Looking at Fig 9 again, we can see the Kingfisher2 doesn’t quite meet my vertical polar target of +/-15°. However, this is a not really an issue for home use. Most of the time, we are seated with the loudspeakers in front. We won’t be standing or squatting.
I am not suggesting that dispersion properties of a loudspeaker are irrelevant. No. It depends on how the speakers are used. For example, the horizontal and vertical directivity are vital when the loudspeakers are used in a lecture hall. Students must be able to hear the lecturer clearly when seated anywhere.
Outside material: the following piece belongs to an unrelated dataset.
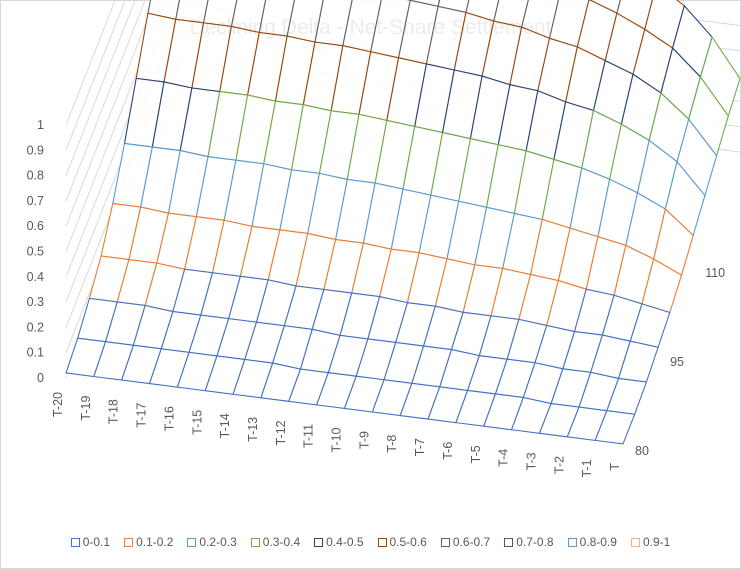  What do you see at coordinates (197, 422) in the screenshot?
I see `time-tick-label: T-15` at bounding box center [197, 422].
The Kingfisher2 is quite an easy load for modern day power amplifiers. Generally, it’s 8Ω. When the tweeter comes in, it drops to 3.5Ω at 3.5kHz. For those who are uncomfortable with this, I believe there is an 8Ω version of the DX20BF00 that will be available soon. Needless to say, the crossover will have to be modified for this change.
The electrical phase of the Kingfisher2 is quite impressive. It doesn’t deviate more than +/-15º from 200Hz~20kHz. Below 200Hz, the deviation is +/-25º.
Kingfisher2 Sound Quality
The Kingfisher2 is the kind of sound that I strive for in all my designs. It exhibits an ultra clear midrange, a quality which I place a very high value on. I find that if the midrange has excellent clarity, one need not play loud to make out the vocals or instruments.
The bass character of the Albatross bandpass subwoofer is totally different from the direct radiating Silver Flute W20RC38-08. Bass is now tighter resulting in better articulation.
As for the treble, I’m still astounded by the quality from a $10 Peerless DX20BF00-04 tweeter. I guarantee you will not cringe when the highs come on.
Note: Unless otherwise stated, all measurements were made with the mic at 36 ins, tweeter axis. Impulse Window=5ms. No smoothing applied.